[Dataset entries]
━━━━━━━━━━━━━━━━━━━━
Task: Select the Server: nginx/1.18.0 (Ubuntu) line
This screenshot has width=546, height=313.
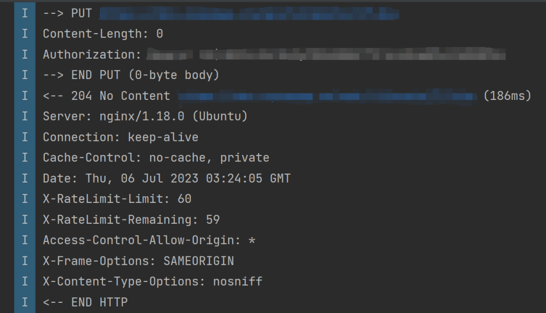Action: [145, 116]
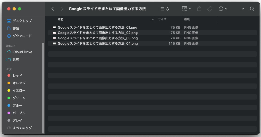Image resolution: width=261 pixels, height=137 pixels.
Task: Open the Share toolbar icon
Action: click(199, 9)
━━━━━━━━━━━━━━━━━━━━
(ACTIVITY): All of the data, minus its pictures, should be repeated exactly.

(ANSWER FOR THE TASK):
Task: Select the Server: nginx/1.18.0 (Ubuntu) line
This screenshot has width=546, height=313.
Action: [145, 116]
Image resolution: width=261 pixels, height=137 pixels.
Task: Open the Share toolbar icon
Action: click(199, 9)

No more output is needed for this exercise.